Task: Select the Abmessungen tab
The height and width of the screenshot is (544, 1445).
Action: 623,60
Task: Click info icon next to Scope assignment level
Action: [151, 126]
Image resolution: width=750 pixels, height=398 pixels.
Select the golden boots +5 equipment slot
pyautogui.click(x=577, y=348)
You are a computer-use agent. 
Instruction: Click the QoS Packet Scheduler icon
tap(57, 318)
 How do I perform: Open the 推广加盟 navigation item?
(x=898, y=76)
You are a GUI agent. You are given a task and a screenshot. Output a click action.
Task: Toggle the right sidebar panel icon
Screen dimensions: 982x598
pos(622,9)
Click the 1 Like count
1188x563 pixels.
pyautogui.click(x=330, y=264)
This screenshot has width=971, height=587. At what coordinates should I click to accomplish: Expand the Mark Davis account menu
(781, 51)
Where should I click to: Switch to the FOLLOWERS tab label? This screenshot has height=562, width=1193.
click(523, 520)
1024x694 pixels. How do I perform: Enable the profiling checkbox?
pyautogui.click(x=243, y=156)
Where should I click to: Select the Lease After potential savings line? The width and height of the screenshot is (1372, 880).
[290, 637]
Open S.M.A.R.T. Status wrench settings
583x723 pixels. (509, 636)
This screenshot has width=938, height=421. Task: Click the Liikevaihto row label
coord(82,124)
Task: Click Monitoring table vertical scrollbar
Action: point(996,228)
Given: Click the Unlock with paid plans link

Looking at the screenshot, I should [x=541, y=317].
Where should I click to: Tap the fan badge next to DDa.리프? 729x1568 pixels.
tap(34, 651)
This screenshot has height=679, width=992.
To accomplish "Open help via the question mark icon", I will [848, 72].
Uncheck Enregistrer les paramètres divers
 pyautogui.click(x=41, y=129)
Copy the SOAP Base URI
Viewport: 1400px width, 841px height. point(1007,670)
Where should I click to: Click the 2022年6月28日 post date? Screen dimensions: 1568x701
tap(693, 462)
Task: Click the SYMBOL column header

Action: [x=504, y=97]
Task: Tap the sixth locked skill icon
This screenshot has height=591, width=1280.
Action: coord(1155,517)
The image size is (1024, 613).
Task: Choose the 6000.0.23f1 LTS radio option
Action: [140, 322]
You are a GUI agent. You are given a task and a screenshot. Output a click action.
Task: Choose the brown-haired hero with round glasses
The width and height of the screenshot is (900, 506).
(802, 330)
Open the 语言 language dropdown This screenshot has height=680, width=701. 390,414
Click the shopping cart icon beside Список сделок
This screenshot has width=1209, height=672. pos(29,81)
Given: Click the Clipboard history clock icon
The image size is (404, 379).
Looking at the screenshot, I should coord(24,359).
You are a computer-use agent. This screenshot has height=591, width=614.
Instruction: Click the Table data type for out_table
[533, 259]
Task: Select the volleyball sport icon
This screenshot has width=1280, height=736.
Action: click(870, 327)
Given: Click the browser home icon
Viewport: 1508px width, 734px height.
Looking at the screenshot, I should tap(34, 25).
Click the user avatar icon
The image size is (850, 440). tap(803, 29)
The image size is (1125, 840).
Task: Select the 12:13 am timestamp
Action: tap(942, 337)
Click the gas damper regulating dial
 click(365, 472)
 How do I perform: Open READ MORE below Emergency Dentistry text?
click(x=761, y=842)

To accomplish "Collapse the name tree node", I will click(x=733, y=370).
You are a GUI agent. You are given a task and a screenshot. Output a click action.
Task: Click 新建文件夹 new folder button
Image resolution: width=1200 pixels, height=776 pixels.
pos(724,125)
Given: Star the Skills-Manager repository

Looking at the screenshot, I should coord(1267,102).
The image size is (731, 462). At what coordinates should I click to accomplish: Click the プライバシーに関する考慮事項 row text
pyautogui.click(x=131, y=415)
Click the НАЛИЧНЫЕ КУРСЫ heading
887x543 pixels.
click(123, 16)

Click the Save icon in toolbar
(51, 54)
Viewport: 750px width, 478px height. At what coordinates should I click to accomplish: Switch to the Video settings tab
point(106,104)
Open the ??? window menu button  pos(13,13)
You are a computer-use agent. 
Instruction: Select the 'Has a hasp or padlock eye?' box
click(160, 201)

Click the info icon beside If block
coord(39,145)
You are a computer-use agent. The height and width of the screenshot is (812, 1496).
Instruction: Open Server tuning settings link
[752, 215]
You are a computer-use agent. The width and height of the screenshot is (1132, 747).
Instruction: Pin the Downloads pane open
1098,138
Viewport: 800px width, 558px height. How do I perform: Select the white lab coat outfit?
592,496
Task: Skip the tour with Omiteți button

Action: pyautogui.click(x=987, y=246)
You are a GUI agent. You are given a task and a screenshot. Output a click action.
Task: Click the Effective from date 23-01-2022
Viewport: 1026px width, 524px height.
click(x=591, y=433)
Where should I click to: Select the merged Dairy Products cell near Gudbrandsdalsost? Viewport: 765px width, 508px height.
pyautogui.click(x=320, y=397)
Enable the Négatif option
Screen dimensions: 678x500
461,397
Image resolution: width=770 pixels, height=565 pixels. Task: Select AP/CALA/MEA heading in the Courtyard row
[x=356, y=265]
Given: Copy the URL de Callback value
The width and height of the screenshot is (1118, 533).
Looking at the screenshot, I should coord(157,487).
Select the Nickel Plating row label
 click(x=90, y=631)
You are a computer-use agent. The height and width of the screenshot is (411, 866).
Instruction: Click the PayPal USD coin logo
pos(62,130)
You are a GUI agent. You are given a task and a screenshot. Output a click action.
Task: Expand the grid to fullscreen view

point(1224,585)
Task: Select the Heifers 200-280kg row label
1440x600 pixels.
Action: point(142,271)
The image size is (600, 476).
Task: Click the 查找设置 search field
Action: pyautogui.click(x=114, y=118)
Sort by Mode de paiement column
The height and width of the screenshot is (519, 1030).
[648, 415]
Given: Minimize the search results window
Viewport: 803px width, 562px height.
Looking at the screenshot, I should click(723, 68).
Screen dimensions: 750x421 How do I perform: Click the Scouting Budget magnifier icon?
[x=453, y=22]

========

Assignment: Recopy the entries above in their entirety, exactly.

Exercise output:
Task: Select the Abmessungen tab
The height and width of the screenshot is (544, 1445).
Action: 623,60
Task: Click info icon next to Scope assignment level
Action: [151, 126]
Image resolution: width=750 pixels, height=398 pixels.
Select the golden boots +5 equipment slot
pyautogui.click(x=577, y=348)
You are a computer-use agent. 
Instruction: Click the QoS Packet Scheduler icon
tap(57, 318)
 How do I perform: Open the 推广加盟 navigation item?
(x=898, y=76)
You are a GUI agent. You are given a task and a screenshot. Output a click action.
Task: Toggle the right sidebar panel icon
Screen dimensions: 982x598
pos(622,9)
Click the 1 Like count
1188x563 pixels.
pyautogui.click(x=330, y=264)
This screenshot has width=971, height=587. At what coordinates should I click to accomplish: Expand the Mark Davis account menu
(781, 51)
Where should I click to: Switch to the FOLLOWERS tab label? This screenshot has height=562, width=1193.
click(523, 520)
1024x694 pixels. How do I perform: Enable the profiling checkbox?
pyautogui.click(x=243, y=156)
Where should I click to: Select the Lease After potential savings line? The width and height of the screenshot is (1372, 880).
[290, 637]
Open S.M.A.R.T. Status wrench settings
583x723 pixels. (509, 636)
This screenshot has width=938, height=421. Task: Click the Liikevaihto row label
coord(82,124)
Task: Click Monitoring table vertical scrollbar
Action: point(996,228)
Given: Click the Unlock with paid plans link

Looking at the screenshot, I should [x=541, y=317].
Where should I click to: Tap the fan badge next to DDa.리프? 729x1568 pixels.
tap(34, 651)
This screenshot has height=679, width=992.
To accomplish "Open help via the question mark icon", I will [848, 72].
Uncheck Enregistrer les paramètres divers
 pyautogui.click(x=41, y=129)
Copy the SOAP Base URI
Viewport: 1400px width, 841px height. point(1007,670)
Where should I click to: Click the 2022年6月28日 post date? Screen dimensions: 1568x701
tap(693, 462)
Task: Click the SYMBOL column header

Action: [x=504, y=97]
Task: Tap the sixth locked skill icon
This screenshot has height=591, width=1280.
Action: coord(1155,517)
The image size is (1024, 613).
Task: Choose the 6000.0.23f1 LTS radio option
Action: [140, 322]
You are a GUI agent. You are given a task and a screenshot. Output a click action.
Task: Choose the brown-haired hero with round glasses
The width and height of the screenshot is (900, 506).
(802, 330)
Open the 语言 language dropdown This screenshot has height=680, width=701. 390,414
Click the shopping cart icon beside Список сделок
This screenshot has width=1209, height=672. pos(29,81)
Given: Click the Clipboard history clock icon
The image size is (404, 379).
Looking at the screenshot, I should coord(24,359).
You are a computer-use agent. This screenshot has height=591, width=614.
Instruction: Click the Table data type for out_table
[533, 259]
Task: Select the volleyball sport icon
This screenshot has width=1280, height=736.
Action: click(870, 327)
Given: Click the browser home icon
Viewport: 1508px width, 734px height.
Looking at the screenshot, I should tap(34, 25).
Click the user avatar icon
The image size is (850, 440). tap(803, 29)
The image size is (1125, 840).
Task: Select the 12:13 am timestamp
Action: tap(942, 337)
Click the gas damper regulating dial
 click(365, 472)
 How do I perform: Open READ MORE below Emergency Dentistry text?
click(x=761, y=842)

To accomplish "Collapse the name tree node", I will click(x=733, y=370).
You are a GUI agent. You are given a task and a screenshot. Output a click action.
Task: Click 新建文件夹 new folder button
Image resolution: width=1200 pixels, height=776 pixels.
pos(724,125)
Given: Star the Skills-Manager repository

Looking at the screenshot, I should coord(1267,102).
The image size is (731, 462). At what coordinates should I click to accomplish: Click the プライバシーに関する考慮事項 row text
pyautogui.click(x=131, y=415)
Click the НАЛИЧНЫЕ КУРСЫ heading
887x543 pixels.
click(123, 16)

Click the Save icon in toolbar
(51, 54)
Viewport: 750px width, 478px height. At what coordinates should I click to accomplish: Switch to the Video settings tab
point(106,104)
Open the ??? window menu button  pos(13,13)
You are a computer-use agent. 
Instruction: Select the 'Has a hasp or padlock eye?' box
click(160, 201)

Click the info icon beside If block
coord(39,145)
You are a computer-use agent. The height and width of the screenshot is (812, 1496).
Instruction: Open Server tuning settings link
[752, 215]
You are a computer-use agent. The width and height of the screenshot is (1132, 747).
Instruction: Pin the Downloads pane open
1098,138
Viewport: 800px width, 558px height. How do I perform: Select the white lab coat outfit?
592,496
Task: Skip the tour with Omiteți button

Action: pyautogui.click(x=987, y=246)
You are a GUI agent. You are given a task and a screenshot. Output a click action.
Task: Click the Effective from date 23-01-2022
Viewport: 1026px width, 524px height.
click(x=591, y=433)
Where should I click to: Select the merged Dairy Products cell near Gudbrandsdalsost? Viewport: 765px width, 508px height.
pyautogui.click(x=320, y=397)
Enable the Négatif option
Screen dimensions: 678x500
461,397
Image resolution: width=770 pixels, height=565 pixels. Task: Select AP/CALA/MEA heading in the Courtyard row
[x=356, y=265]
Given: Copy the URL de Callback value
The width and height of the screenshot is (1118, 533).
Looking at the screenshot, I should coord(157,487).
Select the Nickel Plating row label
 click(x=90, y=631)
You are a computer-use agent. The height and width of the screenshot is (411, 866).
Instruction: Click the PayPal USD coin logo
pos(62,130)
You are a GUI agent. You are given a task and a screenshot. Output a click action.
Task: Expand the grid to fullscreen view

point(1224,585)
Task: Select the Heifers 200-280kg row label
1440x600 pixels.
Action: point(142,271)
The image size is (600, 476).
Task: Click the 查找设置 search field
Action: pyautogui.click(x=114, y=118)
Sort by Mode de paiement column
The height and width of the screenshot is (519, 1030).
[648, 415]
Given: Minimize the search results window
Viewport: 803px width, 562px height.
Looking at the screenshot, I should click(723, 68).
Screen dimensions: 750x421 How do I perform: Click the Scouting Budget magnifier icon?
[x=453, y=22]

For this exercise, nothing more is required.